UCU has already authorised a further fourteen days of action to hit exams and assessment after Easter if the dispute is not settled.

Planning for those now takes priority. Thousands of staff have joined UCU over the course of the dispute. Targeted campaigns have forced a number of hard-line Vice-Chancellors to back down on punitive pay deductions for action short of strikes, and to promise that strike deductions will be spread over several months. These need to continue.

The strikes have been highly revealing of university management’s real attitude towards workers. The Vice-Chancellor of St Andrew’s University sent round an email saying that paying higher pensions would put equality and diversity initiatives under threat. After a social media storm she issued an apology. At Oxford University management used a procedural motion to prevent academics voting on a pensions motion, only for staff to walk out of the meeting and hold the vote outside the building. The VC later accepted the result of the unofficial vote. Sheffield, Keele, Sussex, Southampton and Glasgow have all retreated under public pressure. Revelations in the press about the enormous pay packages and perks VCs enjoy by comparison to their counterparts in the NHS and local authorities have further put them in the spotlight.

Many staff are now saying they no longer feel any goodwill towards their institutions and will not be working unpaid overtime in future. A 2016 report by UCU found that academic staff worked an average of 50.9 hours a week (contracts typically give a guideline of 35 to 37.5). Two-thirds of staff reported unmanageable workloads at least half the time, and 28.8% said workloads were unmanageable all or most of the time. If the strike makes staff more confident about refusing work that would take them over their basic hours, that will be a very good thing.

Casualisation has also been a theme of discussion during the strike. Many strikers have no idea whether they will be able to stay in university jobs long enough for pensions to be relevant but have joined the picket lines in solidarity and because they know the outcome of this strike matters for working conditions across HE. At the University of Kent management have agreed not to deduct any pay from striking Graduate Teaching Assistants. The rejected settlement included only a weaselly promise from employers to consider not penalising GTAs. That was nowhere near good enough.

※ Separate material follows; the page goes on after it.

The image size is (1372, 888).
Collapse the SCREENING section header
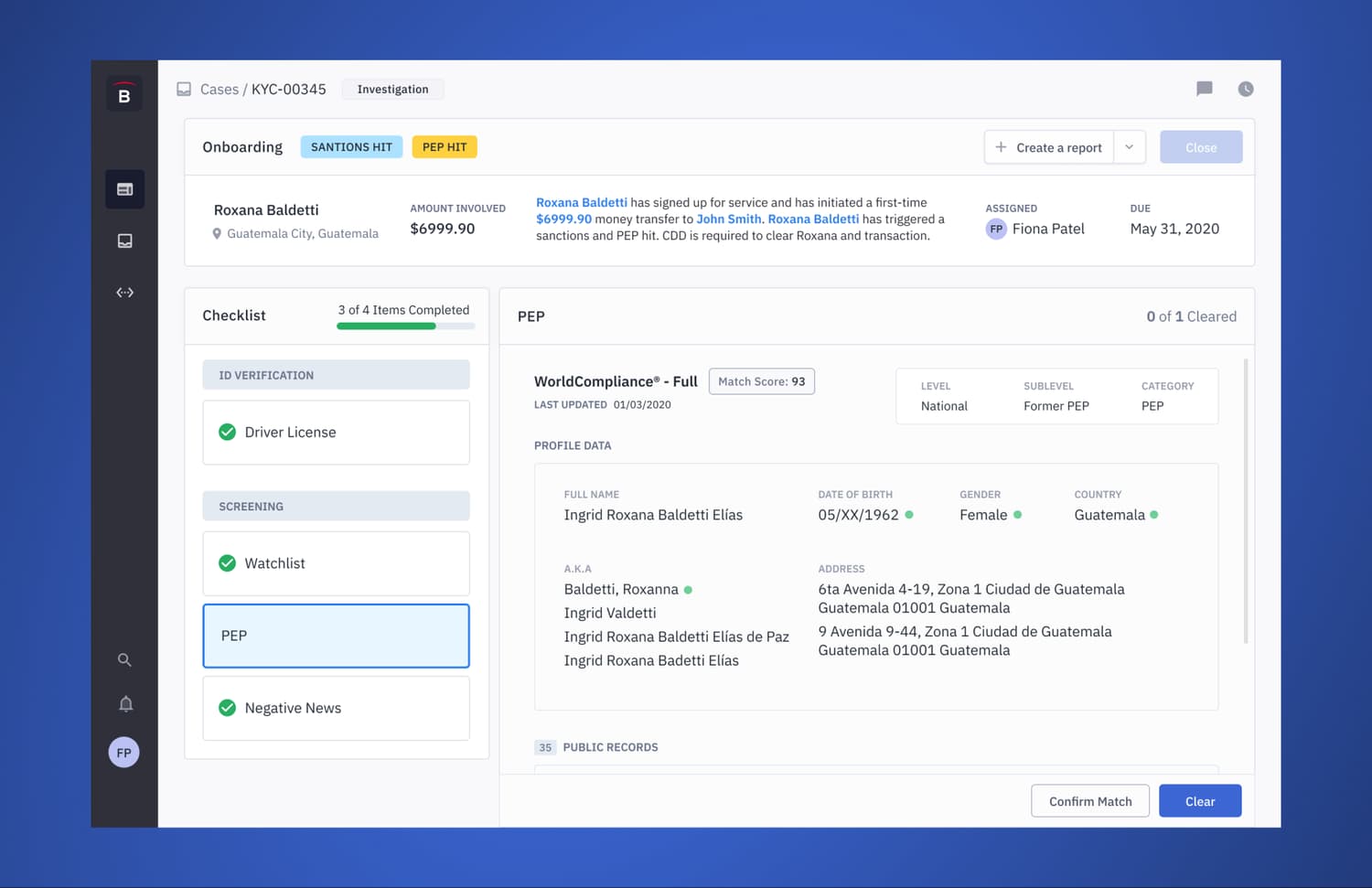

The rejection of the deal is positive, but it is not the end. It is not a given that UUK won′t double down: the fight could get harder in the next few weeks. With the Easter break coming up there is a danger that the current momentum could become demobilised. Discussions about what should happen next, and what strategy to take after Easter are urgent. Up until this point the strike has benefited from being a national strike, with all universities being on strike at the same time. The strategy after Easter will have to take into account different assessment timetables at different universities, and some of the profile of national strikes could be lost.

The UCU has been in a poor state for many years, and this strike has rightly broken from a years-long pattern of one-day strikes where little is won. The mobilisation which was able to turn around the UCU′s position on the agreement in less than 24 hours is the basis of a potential wider rank-and-file shake up of the union more generally.

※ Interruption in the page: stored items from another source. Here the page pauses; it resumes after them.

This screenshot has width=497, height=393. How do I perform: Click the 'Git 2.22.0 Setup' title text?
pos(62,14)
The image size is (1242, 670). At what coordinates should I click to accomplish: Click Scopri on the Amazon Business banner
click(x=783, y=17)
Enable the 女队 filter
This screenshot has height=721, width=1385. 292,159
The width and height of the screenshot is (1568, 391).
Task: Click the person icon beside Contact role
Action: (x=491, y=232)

The strike has had a huge impact on the consciousness of UCU members. Three and a half weeks have been spent organising picket lines, holding teach-outs, responding to management threats, organising with students, and engaging in endless discussions about the dispute, its direction, and wider issues about Higher Education. Many have commented that this strike has been their first opportunity to talk to colleagues about things other than the mundane bureaucracy of university life. Teach-outs have provided a glimpse of how universities could look different.

During this dispute university workers and students have shown that they are the university.